De regisseurs van deze publiekslieveling, Rob Schröder en Gabrielle Provaas, mochten zelfs De Kristallen Film in ontvangst nemen; een prijs voor documentaires met hoge bezoekersaantallen. Maar de populariteit mag eigenlijk niet op hun conto worden geschreven. Ze zijn er niet in geslaagd een levendig beeld neer te zetten van het oudste beroep ter wereld. De geënsceneerde scènes staan gelukkig in schril contrast met de eigenzinnige en spontane karakters van de twee hoofdrolspelers.

Het is de olijke tweeling Martine en Louise Fokkens (69) die de vele bioscoopgangers weet te amuseren. De humor en Amsterdamse nuchterheid van de zusjes overschaduwen hun levenslot. Nog maar net getrouwd sloegen hun mannen hen letterlijk achter de ramen. Wat volgde, was armoede, uitsluiting en kinderen die niet meer thuis konden wonen. Toch kwam het goed met deze sterke vrouwen. Op den duur begonnen ze voor zichzelf.

Tijdens de opnames ogen ze gelukkig, al kan Martine wegens geldgebrek nog steeds niet met pensioen. Louise is twee jaar geleden gestopt. 'Ik kon het niet meer opbrengen hoor. Het werd me te zwaar. Alles is veranderd'.

Globalisering en migratie

Martine en Louise hadden ook Henk en Ingrid kunnen heten. Globalisering en migratie zijn voor hen geen abstracte begrippen. Zij concurreren iedere dag met goedkopere collega's uit Oost-Europa. Goedkoop, omdat de werkgevers – pooiers – niet langs legale weg opereren. Samen koffie drinken om de buurtroddels door te nemen zit er niet meer in. Martine kijkt teleurgesteld als de dame naast haar geen 'goede morgen' terugzegt. 'Je moet wel Nederlands leren. Dat is de taal van het vak'.
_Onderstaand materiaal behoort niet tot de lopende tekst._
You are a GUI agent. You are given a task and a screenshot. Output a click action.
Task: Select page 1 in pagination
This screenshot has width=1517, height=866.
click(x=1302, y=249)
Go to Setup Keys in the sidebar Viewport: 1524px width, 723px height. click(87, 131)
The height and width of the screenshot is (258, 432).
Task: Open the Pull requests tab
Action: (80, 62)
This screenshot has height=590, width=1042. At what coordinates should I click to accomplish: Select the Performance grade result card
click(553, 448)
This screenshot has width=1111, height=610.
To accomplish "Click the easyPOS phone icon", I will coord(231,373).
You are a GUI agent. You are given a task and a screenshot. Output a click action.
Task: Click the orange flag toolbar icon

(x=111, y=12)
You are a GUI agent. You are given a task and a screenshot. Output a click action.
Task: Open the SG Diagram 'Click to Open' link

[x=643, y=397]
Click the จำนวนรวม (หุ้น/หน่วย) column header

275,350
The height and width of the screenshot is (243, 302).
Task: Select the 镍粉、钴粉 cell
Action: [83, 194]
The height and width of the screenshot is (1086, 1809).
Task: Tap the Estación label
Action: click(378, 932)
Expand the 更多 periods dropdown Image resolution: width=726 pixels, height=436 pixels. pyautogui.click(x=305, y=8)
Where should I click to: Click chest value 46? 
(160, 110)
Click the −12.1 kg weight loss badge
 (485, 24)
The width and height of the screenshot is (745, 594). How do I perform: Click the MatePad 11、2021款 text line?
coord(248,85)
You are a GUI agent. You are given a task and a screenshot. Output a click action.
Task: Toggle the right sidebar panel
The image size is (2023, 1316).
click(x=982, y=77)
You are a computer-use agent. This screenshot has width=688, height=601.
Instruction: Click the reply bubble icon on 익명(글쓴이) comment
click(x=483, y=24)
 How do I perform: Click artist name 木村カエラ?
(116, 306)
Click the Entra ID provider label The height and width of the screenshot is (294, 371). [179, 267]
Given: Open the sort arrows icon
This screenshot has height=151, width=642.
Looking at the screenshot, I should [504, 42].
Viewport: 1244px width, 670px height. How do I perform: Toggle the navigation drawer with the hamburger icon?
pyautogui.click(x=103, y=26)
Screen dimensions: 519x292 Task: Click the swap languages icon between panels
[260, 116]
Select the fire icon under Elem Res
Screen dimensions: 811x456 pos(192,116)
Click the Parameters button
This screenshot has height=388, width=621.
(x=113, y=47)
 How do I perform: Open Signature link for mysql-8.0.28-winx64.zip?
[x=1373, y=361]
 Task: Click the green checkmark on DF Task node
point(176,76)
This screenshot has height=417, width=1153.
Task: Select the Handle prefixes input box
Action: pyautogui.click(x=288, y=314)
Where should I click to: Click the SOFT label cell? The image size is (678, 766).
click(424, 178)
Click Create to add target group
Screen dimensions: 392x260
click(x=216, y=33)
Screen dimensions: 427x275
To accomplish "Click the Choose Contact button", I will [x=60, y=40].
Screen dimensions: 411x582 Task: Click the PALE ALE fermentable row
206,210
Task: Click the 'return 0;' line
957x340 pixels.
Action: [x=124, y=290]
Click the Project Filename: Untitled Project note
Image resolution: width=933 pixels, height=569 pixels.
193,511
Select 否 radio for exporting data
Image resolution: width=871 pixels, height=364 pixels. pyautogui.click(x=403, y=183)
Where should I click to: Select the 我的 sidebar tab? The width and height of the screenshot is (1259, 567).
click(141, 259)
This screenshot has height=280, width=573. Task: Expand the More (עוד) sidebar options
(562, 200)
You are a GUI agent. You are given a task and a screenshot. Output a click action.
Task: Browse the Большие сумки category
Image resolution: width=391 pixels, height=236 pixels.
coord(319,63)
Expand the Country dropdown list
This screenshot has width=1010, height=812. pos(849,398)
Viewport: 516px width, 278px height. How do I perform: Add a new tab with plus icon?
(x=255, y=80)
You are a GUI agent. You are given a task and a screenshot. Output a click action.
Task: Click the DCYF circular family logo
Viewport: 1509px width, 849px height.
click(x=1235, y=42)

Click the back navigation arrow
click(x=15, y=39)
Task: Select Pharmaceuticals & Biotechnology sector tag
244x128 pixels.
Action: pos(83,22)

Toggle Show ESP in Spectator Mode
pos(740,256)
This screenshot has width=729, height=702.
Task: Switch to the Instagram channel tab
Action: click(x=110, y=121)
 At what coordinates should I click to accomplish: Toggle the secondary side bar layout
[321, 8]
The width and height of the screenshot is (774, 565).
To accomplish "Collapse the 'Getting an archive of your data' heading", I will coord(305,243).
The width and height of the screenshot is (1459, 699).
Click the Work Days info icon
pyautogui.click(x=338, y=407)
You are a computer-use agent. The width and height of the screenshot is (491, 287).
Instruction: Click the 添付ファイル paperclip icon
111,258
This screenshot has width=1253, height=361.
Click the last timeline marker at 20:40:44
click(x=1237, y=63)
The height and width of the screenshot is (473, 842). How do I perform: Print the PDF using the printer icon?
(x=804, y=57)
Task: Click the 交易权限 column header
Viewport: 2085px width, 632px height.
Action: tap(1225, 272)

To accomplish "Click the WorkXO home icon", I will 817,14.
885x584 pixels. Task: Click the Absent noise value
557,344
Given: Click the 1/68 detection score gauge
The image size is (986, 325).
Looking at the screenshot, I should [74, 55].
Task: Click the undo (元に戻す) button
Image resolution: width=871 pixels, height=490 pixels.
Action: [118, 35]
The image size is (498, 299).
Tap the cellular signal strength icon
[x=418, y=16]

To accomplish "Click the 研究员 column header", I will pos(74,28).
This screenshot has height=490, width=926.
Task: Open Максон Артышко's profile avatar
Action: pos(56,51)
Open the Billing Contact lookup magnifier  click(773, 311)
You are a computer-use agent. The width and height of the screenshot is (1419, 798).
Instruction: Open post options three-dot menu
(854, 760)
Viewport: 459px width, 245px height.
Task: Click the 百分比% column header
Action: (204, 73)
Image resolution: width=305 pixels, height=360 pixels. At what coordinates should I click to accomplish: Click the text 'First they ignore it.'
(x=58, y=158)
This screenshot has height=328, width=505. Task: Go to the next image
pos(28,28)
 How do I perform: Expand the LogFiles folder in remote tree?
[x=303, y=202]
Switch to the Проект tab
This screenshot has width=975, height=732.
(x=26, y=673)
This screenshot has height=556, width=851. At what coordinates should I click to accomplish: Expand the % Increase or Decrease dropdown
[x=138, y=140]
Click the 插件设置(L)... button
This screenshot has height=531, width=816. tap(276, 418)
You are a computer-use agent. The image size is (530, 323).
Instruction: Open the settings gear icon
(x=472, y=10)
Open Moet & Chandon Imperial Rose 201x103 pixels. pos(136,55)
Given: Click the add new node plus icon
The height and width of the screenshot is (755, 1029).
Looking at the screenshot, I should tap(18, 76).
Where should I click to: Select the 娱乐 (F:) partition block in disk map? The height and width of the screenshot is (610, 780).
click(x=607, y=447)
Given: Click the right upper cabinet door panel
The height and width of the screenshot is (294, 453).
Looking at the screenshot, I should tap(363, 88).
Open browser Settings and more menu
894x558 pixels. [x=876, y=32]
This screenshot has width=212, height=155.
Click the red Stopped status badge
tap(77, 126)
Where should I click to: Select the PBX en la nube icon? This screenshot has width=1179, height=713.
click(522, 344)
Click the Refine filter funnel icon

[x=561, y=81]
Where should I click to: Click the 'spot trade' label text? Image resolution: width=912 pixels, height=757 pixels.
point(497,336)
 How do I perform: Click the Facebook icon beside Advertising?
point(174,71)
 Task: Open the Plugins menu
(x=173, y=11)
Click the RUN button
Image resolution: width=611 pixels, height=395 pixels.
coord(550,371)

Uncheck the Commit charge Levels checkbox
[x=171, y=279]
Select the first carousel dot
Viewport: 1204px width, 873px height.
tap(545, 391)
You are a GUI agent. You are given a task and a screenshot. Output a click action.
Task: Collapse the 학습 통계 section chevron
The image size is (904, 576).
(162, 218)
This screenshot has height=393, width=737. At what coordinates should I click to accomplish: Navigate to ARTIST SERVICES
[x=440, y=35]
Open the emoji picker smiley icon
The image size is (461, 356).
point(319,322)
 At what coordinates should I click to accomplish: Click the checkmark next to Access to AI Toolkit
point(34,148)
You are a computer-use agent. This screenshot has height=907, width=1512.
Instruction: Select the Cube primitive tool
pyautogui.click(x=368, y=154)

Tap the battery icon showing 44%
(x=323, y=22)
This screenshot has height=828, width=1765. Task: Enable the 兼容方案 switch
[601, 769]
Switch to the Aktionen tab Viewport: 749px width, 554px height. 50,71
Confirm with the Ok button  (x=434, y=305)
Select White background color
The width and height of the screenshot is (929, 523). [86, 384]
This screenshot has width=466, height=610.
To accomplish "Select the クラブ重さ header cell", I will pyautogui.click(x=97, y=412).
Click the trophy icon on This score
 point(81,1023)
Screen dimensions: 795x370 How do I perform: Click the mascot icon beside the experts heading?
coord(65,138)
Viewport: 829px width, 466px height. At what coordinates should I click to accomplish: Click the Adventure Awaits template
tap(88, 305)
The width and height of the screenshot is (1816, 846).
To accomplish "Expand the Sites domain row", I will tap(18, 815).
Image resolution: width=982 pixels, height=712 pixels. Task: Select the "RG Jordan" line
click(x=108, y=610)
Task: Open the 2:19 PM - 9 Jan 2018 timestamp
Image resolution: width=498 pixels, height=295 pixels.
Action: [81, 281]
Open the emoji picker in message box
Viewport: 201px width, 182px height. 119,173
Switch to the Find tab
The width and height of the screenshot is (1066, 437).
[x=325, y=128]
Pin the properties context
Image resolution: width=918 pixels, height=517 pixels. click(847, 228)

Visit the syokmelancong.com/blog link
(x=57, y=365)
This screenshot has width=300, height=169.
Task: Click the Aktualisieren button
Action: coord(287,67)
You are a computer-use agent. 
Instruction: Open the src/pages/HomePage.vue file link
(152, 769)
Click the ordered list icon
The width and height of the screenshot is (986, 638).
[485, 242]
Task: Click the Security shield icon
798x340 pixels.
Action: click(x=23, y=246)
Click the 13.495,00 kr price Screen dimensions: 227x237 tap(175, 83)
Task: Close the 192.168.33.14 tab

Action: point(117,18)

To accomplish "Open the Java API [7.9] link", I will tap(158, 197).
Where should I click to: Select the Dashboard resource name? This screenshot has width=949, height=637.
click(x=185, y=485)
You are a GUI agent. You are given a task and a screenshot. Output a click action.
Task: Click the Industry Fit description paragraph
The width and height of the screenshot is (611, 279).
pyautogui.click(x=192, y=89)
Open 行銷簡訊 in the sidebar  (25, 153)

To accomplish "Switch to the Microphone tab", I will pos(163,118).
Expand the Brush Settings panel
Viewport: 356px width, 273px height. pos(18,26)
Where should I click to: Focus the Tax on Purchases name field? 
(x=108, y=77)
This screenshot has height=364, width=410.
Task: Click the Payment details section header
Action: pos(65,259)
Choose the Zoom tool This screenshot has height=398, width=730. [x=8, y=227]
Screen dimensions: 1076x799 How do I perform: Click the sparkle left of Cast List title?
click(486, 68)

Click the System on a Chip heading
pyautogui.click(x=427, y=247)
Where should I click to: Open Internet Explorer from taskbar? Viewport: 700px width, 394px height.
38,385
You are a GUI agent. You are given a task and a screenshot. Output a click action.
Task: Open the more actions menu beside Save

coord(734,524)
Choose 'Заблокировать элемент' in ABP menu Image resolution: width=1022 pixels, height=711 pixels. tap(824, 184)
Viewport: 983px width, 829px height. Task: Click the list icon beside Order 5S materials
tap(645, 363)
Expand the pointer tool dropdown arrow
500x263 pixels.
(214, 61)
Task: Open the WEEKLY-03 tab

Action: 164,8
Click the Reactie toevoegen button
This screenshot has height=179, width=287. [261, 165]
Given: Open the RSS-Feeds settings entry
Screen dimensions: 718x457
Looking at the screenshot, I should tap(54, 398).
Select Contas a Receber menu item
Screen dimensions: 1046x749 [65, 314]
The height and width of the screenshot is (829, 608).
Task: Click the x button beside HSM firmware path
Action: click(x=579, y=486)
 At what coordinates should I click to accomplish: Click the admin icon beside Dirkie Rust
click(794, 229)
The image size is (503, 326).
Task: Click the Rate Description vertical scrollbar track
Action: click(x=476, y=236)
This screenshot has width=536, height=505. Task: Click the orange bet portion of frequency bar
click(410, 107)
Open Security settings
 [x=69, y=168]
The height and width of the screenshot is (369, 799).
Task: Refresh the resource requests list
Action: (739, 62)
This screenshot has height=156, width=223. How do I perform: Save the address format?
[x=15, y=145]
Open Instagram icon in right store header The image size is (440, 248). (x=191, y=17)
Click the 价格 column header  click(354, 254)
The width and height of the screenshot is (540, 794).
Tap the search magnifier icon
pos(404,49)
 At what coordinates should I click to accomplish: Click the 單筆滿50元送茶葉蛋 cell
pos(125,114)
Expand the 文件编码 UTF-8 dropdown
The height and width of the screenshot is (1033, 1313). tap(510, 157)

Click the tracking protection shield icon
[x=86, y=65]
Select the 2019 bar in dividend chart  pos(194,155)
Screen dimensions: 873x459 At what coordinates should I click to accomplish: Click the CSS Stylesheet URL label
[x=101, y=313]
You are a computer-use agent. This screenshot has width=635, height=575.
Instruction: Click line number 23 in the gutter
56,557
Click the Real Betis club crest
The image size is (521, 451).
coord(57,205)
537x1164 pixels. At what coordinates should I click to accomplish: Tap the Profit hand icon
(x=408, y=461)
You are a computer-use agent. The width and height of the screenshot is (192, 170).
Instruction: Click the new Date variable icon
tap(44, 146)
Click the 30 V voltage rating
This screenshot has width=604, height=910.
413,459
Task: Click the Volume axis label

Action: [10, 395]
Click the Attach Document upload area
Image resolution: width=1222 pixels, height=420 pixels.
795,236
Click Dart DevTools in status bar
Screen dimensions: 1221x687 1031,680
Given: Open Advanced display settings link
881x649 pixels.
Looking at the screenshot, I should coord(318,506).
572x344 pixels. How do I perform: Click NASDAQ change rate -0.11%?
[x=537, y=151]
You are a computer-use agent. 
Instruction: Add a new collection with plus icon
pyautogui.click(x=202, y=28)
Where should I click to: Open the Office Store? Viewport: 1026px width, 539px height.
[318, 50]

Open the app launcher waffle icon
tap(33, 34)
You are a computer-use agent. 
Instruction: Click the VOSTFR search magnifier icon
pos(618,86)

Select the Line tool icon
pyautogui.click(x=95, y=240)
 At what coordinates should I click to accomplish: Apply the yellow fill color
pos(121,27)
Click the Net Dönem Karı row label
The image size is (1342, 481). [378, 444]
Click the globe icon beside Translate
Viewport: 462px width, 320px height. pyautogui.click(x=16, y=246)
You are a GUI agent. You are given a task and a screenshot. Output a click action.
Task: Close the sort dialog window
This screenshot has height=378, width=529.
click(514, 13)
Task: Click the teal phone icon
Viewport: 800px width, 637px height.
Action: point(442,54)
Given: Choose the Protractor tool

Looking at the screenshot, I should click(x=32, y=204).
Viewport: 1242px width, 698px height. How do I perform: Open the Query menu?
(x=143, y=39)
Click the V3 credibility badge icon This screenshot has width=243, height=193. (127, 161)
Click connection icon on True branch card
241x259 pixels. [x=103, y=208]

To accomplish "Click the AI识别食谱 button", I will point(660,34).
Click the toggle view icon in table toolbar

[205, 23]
De gevolgen van globalisering zijn ook zichtbaar aan de veranderende klandizie. Het zijn vooral buitenlandse toeristen die met een schuin oog naar binnen gluren. Groepen Britse jongens die voor een vrijgezellenweekend zijn overgevlogen, slenteren luidruchtig door de straten.

Aziatische meisjes wisselen de Oost-Europese af. Toeristen komen en gaan. Martine en Louise zijn vreemden geworden in de straten waar ze al vijftig jaar rondlopen. Ze blikken met weemoed terug op de ons-kent-ons-sfeer van vroeger. Maar daarmee komen die tijden niet terug. Herkenning en sociale controle zijn schaars op de Wallen. De prostitutiebranche is verhard. Verloedering en criminaliteit domineren het straatbeeld.

Het is daarom goed dat de laatste jaren meer nadruk is komen te liggen op het bestrijden van criminaliteit in deze branche. Maar daarmee raakte de positieverbetering van prostituees ten onrechte op de achtergrond. Dat is zonde: het vergroten van de zelfstandigheid van prostituees is de beste remedie tegen uitbuiting en illegaliteit.

Als Martine en Louise zich niet hadden losgemaakt van hun mannen en niet voor zichzelf waren begonnen, dan hadden ze hun werk waarschijnlijk geen vijftig jaar volgehouden. Al helemaal niet met 'veel plezier en lol', zoals ze zelf zeggen. En zonder de lach van Martine en Louise had de documentaire nooit zoveel bezoekers getrokken.